# [Ketentuan Tugas]
Salin kembali baris-baris di bawah tanpa perubahan, mulai dari baris yang memuat "Given: Expand the" dan berakhir pada baris yang memuat "click(1168, 977)". Kedua baris batas itu ikut disalin.

Data lokasi kata dan elemen:
☆ ☆ ☆ ☆ ☆

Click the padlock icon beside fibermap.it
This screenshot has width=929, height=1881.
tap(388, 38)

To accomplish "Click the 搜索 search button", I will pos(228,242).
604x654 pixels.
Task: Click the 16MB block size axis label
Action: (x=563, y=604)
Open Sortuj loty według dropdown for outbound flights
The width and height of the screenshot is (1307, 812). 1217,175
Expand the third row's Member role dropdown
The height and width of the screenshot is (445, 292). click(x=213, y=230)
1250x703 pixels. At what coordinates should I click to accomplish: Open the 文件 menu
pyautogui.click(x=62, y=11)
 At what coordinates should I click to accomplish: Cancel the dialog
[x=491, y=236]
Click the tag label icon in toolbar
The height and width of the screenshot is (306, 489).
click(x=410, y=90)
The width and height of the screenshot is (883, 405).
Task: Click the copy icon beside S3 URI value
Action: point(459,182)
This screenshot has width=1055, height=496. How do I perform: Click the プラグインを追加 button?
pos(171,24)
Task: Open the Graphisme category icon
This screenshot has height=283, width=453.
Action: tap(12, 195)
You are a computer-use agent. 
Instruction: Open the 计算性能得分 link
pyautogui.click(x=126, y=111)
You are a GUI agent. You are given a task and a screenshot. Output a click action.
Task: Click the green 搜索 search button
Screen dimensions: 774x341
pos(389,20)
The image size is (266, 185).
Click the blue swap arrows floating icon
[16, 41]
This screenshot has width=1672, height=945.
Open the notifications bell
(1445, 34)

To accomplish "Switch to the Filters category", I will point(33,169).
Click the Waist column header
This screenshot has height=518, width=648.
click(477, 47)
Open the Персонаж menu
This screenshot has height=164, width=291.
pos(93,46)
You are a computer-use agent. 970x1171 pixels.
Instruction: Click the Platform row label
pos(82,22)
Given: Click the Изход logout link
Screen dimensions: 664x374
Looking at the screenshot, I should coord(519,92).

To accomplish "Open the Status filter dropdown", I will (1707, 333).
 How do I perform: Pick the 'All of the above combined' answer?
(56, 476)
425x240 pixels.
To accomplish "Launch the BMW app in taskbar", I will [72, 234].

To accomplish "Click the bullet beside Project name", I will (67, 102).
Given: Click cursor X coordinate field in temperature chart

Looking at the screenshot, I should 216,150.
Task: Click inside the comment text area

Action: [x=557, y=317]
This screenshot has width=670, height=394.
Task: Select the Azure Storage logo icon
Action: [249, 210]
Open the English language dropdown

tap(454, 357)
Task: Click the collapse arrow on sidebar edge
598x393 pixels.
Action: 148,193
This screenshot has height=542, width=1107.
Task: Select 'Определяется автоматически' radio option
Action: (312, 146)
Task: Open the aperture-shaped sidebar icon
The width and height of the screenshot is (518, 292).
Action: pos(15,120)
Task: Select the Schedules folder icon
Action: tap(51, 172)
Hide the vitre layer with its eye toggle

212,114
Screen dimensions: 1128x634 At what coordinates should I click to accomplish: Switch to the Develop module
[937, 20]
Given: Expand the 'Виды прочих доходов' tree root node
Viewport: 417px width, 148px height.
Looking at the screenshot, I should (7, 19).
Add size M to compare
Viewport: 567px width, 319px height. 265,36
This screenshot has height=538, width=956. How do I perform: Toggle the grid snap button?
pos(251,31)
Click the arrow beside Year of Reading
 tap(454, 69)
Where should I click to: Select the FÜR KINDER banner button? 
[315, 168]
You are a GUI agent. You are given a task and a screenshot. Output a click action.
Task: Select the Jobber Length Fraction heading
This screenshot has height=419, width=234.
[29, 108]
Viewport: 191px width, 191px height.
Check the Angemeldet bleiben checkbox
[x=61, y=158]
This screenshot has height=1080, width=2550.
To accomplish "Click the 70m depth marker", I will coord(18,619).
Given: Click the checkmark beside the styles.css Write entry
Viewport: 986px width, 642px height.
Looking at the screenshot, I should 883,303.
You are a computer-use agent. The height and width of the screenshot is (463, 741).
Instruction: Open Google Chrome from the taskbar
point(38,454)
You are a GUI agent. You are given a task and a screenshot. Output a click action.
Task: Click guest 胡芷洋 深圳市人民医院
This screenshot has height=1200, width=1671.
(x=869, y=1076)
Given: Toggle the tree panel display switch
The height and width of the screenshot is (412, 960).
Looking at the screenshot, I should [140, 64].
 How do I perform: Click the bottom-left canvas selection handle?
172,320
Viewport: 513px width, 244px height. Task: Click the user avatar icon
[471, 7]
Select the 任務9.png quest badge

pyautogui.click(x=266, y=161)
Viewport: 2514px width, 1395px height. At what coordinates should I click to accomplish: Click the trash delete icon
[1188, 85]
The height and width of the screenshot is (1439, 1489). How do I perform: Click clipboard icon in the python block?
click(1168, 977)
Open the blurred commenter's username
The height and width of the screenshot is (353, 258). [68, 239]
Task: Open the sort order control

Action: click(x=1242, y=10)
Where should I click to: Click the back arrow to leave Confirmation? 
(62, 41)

☆ ☆ ☆ ☆ ☆

# [Jawaban Tertulis]
Given: Expand the 'Виды прочих доходов' tree root node
Viewport: 417px width, 148px height.
Looking at the screenshot, I should (7, 19).
Add size M to compare
Viewport: 567px width, 319px height. 265,36
This screenshot has height=538, width=956. How do I perform: Toggle the grid snap button?
pos(251,31)
Click the arrow beside Year of Reading
 tap(454, 69)
Where should I click to: Select the FÜR KINDER banner button? 
[315, 168]
You are a GUI agent. You are given a task and a screenshot. Output a click action.
Task: Select the Jobber Length Fraction heading
This screenshot has height=419, width=234.
[29, 108]
Viewport: 191px width, 191px height.
Check the Angemeldet bleiben checkbox
[x=61, y=158]
This screenshot has height=1080, width=2550.
To accomplish "Click the 70m depth marker", I will coord(18,619).
Given: Click the checkmark beside the styles.css Write entry
Viewport: 986px width, 642px height.
Looking at the screenshot, I should 883,303.
You are a computer-use agent. The height and width of the screenshot is (463, 741).
Instruction: Open Google Chrome from the taskbar
point(38,454)
You are a GUI agent. You are given a task and a screenshot. Output a click action.
Task: Click guest 胡芷洋 深圳市人民医院
This screenshot has height=1200, width=1671.
(x=869, y=1076)
Given: Toggle the tree panel display switch
The height and width of the screenshot is (412, 960).
Looking at the screenshot, I should [140, 64].
 How do I perform: Click the bottom-left canvas selection handle?
172,320
Viewport: 513px width, 244px height. Task: Click the user avatar icon
[471, 7]
Select the 任務9.png quest badge

pyautogui.click(x=266, y=161)
Viewport: 2514px width, 1395px height. At what coordinates should I click to accomplish: Click the trash delete icon
[1188, 85]
The height and width of the screenshot is (1439, 1489). How do I perform: Click clipboard icon in the python block?
click(1168, 977)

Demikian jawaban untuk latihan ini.